Bununla birlikte, acıya karşı koyabilir ve sürükleyebiliriz, halihazırda üstesinden gelinen şeyin iyileştirileceği yanılsamasını koruyabilir, aynı eylemlerden farklı sonuçlar bekleyebilir veya modern yaşamın sürekli dikkatini dağıtan gerçeğin karşısına çıkmadan kaçınabiliriz. Artık yaşamımızda işe yaramayacak bir şeyi serbest bırakmanın ve farklı eylemlerde bulunmanın ne zaman geldiğini bilmek önemlidir..

Ayrıca çevremizdeki insanların, durumların ve şeylerin değişmemesini dilemek veya inanmak da gerçekçi değildir., bu her zaman orada olacak ya da zaman geçtikçe aynı olacak. Sevdiğimiz ve hayatımızın bir parçası olan insanları düşünmek, değişime direnmek yaşadıkları zor değişikliklerde onlarla birlikte olma yeteneğimizi azaltabilir..

Kazalar ve hastalıklar Görünümünü değiştirebilir ve sevdiklerimizdeki zihinsel ve fiziksel yetenekleri etkileyebilir. Bunları uyumsuzluk içinde sevmeye ve desteklemeye devam edebilir miyiz? Bu değişiklikleri deneyimleyen bizlersek kendimizi sevmeye devam edebilir miyiz??

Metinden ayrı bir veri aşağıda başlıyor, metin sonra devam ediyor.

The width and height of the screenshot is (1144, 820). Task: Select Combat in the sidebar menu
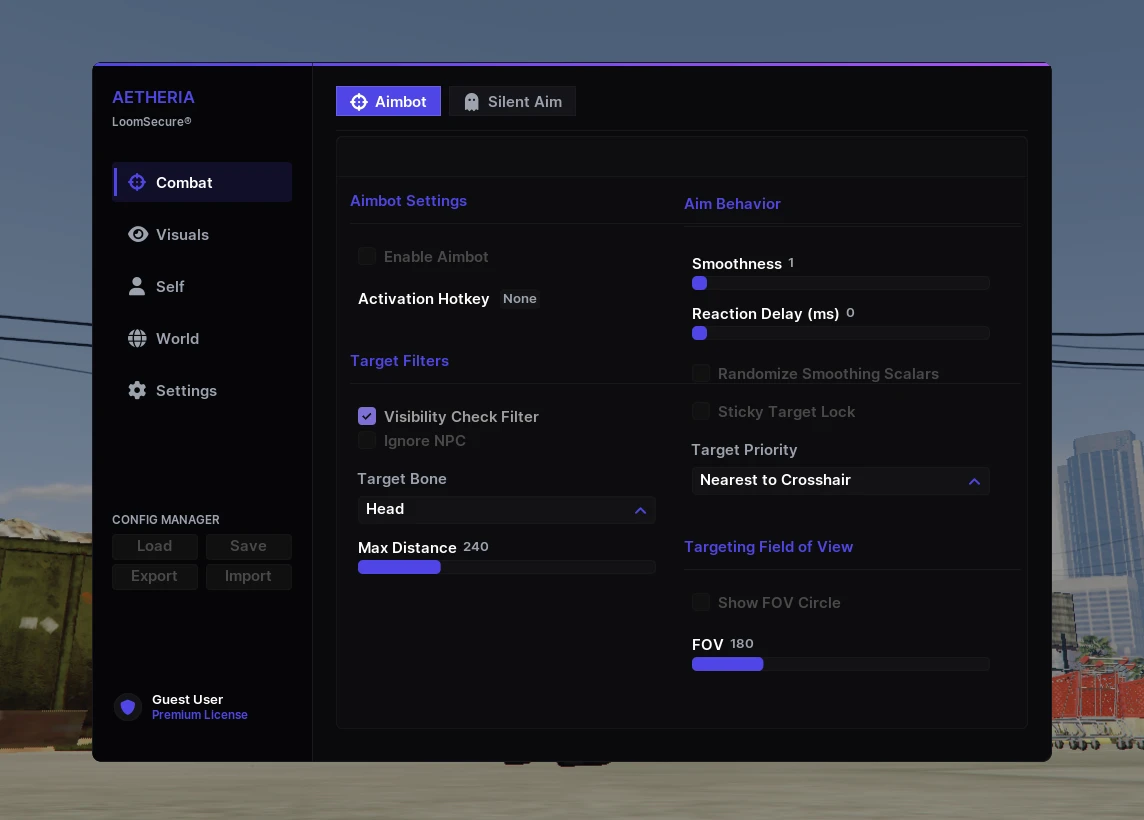(x=203, y=182)
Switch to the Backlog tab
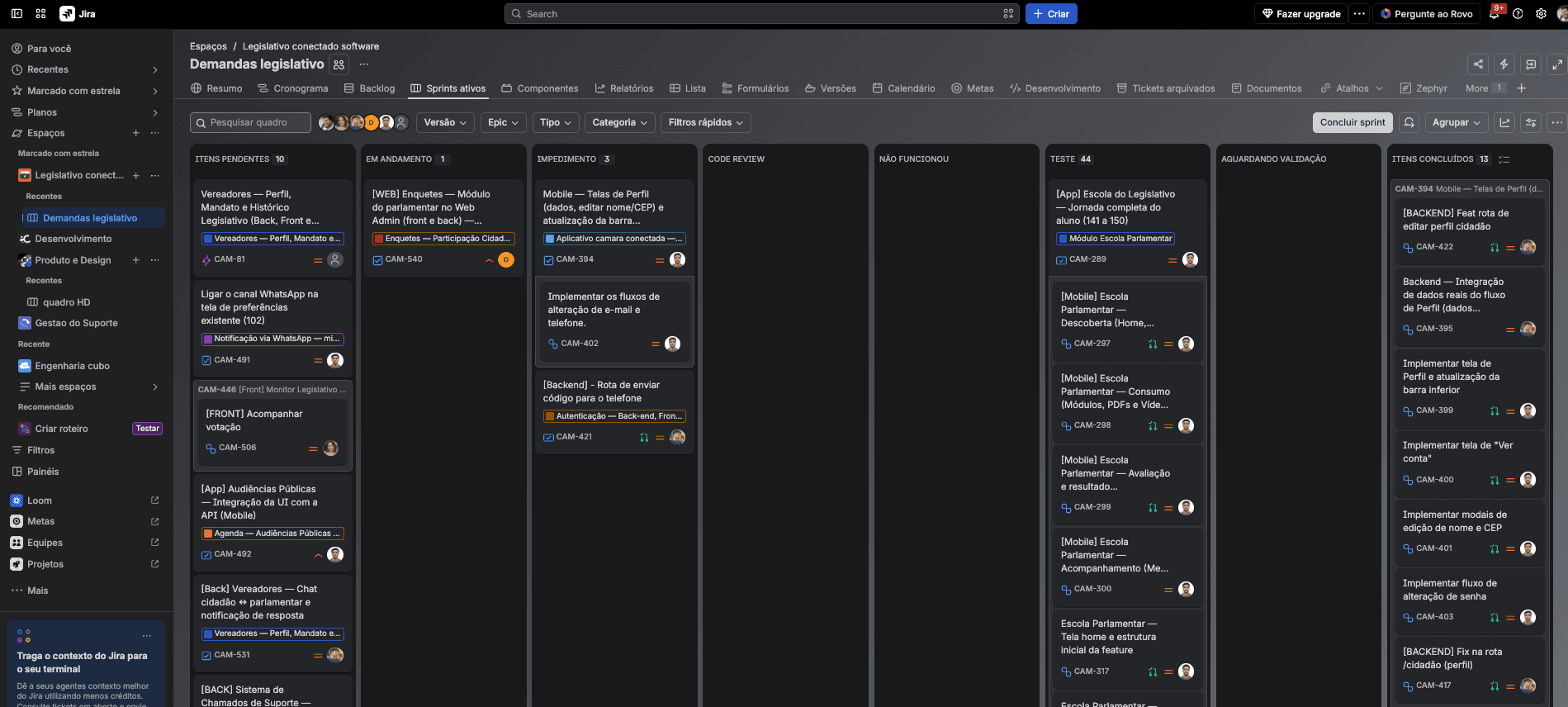 coord(369,88)
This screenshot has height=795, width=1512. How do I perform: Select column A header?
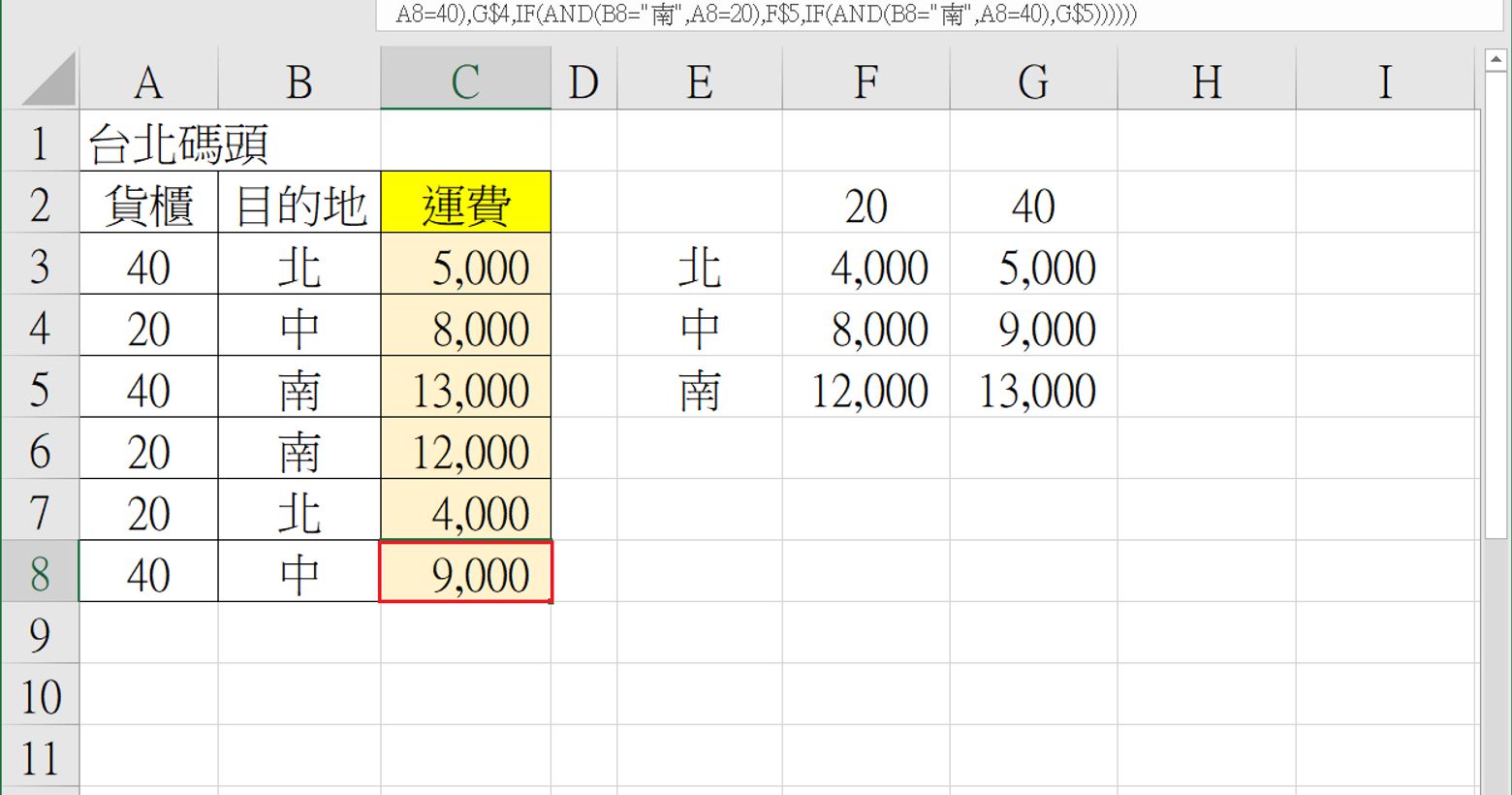pos(148,81)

Son olarak, bizi aldatmanın başka bir yolu da değişimin gelecekte değil de gelecekte olduğuna inanmaktır. Genelde bir gün öleceğimizi düşünüyoruz, öyle değil. bu herhangi bir zamanda olabilir. Bu, her günün sonuncuymuş gibi keyfini çıkarmamızı, mevcut anın hoş ya da tatsız olduğunu takdir etmemizi ve hiçbir şey almadan ödün vermeden bugün sahip olduğumuz her şeyi takdir etmenizi önler.

  • Belki ilginizi çeker: "Duygusal bir döngüyü 6 adımda nasıl kapatabilirim?"

4. Nerede harekete geçeceğinizi her zaman bilmeniz gerektiğine inanın.

Seçimde yaptığımız değişiklikler olsa da, neden yaptığımıza dair bir yön ve akıl yürütmekle birlikte, onlar için sormadan bile yavaş yavaş evrimleşen başkaları var. Örneğin, seçtiğiniz mesleğiniz ile kendinizi bir gün bulun, düşündüğünüz gibi değil ya da artık eskisi gibi mutlu etmiyor. Elbette, hangi koşulların ve duyguların sizden yeni bir yöne gitmenizi istediği bir çarpışma noktasına ulaşmamayı isterdiniz, dahası, başka ne yapacağınız hakkında hiçbir fikriniz yoksa ... ya da bilirseniz, ne olacağını bilmiyorsunuz. Köşede ya da sonuç ne olacak.

Bazen yaşamalısın aşağıdakilerin keşfi dönemi, sezgiden adım attığınız ama sizi tam olarak nereye götürdüklerini bilmiyorsunuz..

Belirsizlikle nasıl olunacağını bilmediğimiz zaman, yaşam geçişlerini zorlaştırırız. Süreci nasıl hızlandırıyorsun, henüz bilmediğin şeyi bilmeye kendini nasıl zorluyorsun? Belki de ne bulacağımıza dair bir fikirle dağa tırmanırız, ama asla tam olarak emin olamayız..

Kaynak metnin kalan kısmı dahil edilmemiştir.